Plusieurs dispositions issues de la réforme de 2023 devraient être maintenues, tant elles répondent à un consensus social. Le minimum contributif amélioré, qui permet de porter les pensions les plus basses à environ 85 % du SMIC net pour une carrière complète, devrait être conservé, car son abrogation serait politiquement intenable et socialement contre-productive. Le dispositif carrières longues, assoupli pour permettre des départs anticipés dès 58 ou 60 ans selon la durée d’assurance, pourrait être étendu ou ajusté, notamment pour les agents publics ayant commencé très jeunes. Enfin, la prise en compte de la pénibilité, via la reconnaissance de certains critères spécifiques dans la fonction publique – tels que le travail de nuit, l’exposition au stress ou aux risques physiques – pourrait faire l’objet de discussions dans la conférence sociale annoncée par le Premier ministre. Ces mesures évitent une rupture brutale et permettent de maintenir une continuité dans la justice sociale, en particulier pour les carrières modestes et débutées tôt.

Des effets différenciés entre fonction publique et secteur privé

Pour les agents publics territoriaux, la suspension de la réforme n’entraîne pas de retour à l’ancien système des catégories actives et sédentaires. Les nouvelles bornes d’âge, fixées à 60 ans pour les actifs et 62 ans et 9 mois pour les sédentaires, continueront de s’appliquer sans atteindre le cap de 64 ans initialement prévu.
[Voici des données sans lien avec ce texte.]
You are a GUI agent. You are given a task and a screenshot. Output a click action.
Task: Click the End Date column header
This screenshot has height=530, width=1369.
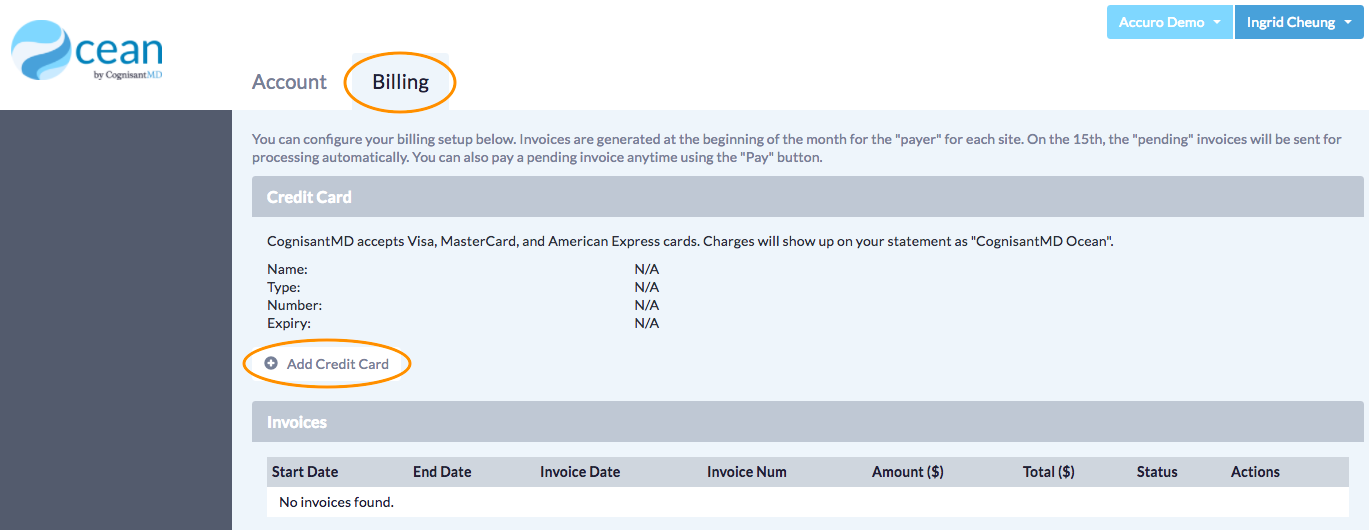tap(442, 472)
En revanche, la progression des durées de cotisation est désormais gelée à 171 trimestres, ce qui simplifie temporairement la gestion des carrières longues et des départs anticipés. Dans le secteur privé, les effets seront plus directs sur les dispositifs de retraite anticipée, notamment ceux liés à la pénibilité et aux carrières longues. Les entreprises devront ajuster leurs politiques de maintien dans l’emploi des seniors, au moins jusqu’à la réouverture du dossier après 2027.

Pour la fonction publique territoriale, cette incertitude rend complexe la planification des départs à la retraite et la gestion prévisionnelle des effectifs. Les directions des Ressources humaines devront anticiper des taux de départ plus étalés, notamment dans les services techniques, les Ehpad et les SDIS, où les agents actifs sont nombreux. Les budgets de remplacement devront intégrer des scénarios variables selon les hypothèses de réactivation de la réforme. Enfin, les collectivités devront suivre de près les discussions sur la pénibilité et les fins de carrière, car elles pourraient être redéfinies à l’occasion de la conférence sociale.

Une conférence sociale déterminante sur les retraites

Le Premier ministre a annoncé une conférence sur les retraites et le travail avec les partenaires sociaux pour début 2026. Son objectif sera double : trouver un nouvel équilibre financier – les 400 millions d’euros en 2026 et 1,8 milliard en 2027 devront être compensés par des économies – et réfléchir à une refonte du rapport au travail et à l’emploi des seniors, dans un contexte de vieillissement de la population active et de tension sur le recrutement public. Cette concertation pourrait ouvrir la voie à des dispositifs spécifiques pour les agents publics, tels que des aménagements de fin de carrière comme le  temps partiel senior ou le cumul emploi-retraite assoupli, des reconnaissances de pénibilité sectorielles, notamment dans les filières techniques et sociales, ainsi que des incitations à la transmission des compétences avant le départ.

La suspension de la réforme des retraites jusqu’en 2027 ne signifie ni retour en arrière, ni statu quo total. Elle gèle l’âge légal à 62 ans et 9 mois, la durée de cotisation à 171 trimestres, et maintient les mesures sociales les plus consensuelles. Cette situation hybride ouvre une période d’incertitude pour les employeurs publics mais donne un peu d’air aux carrières longues. Pour les directions des Ressources humaines, la priorité sera de rester en veille juridique et sociale, d’adapter les projections de départs et de s’impliquer dans la concertation à venir. Car c’est bien à l’horizon 2027 que se jouera la nouvelle architecture du système de retraite français.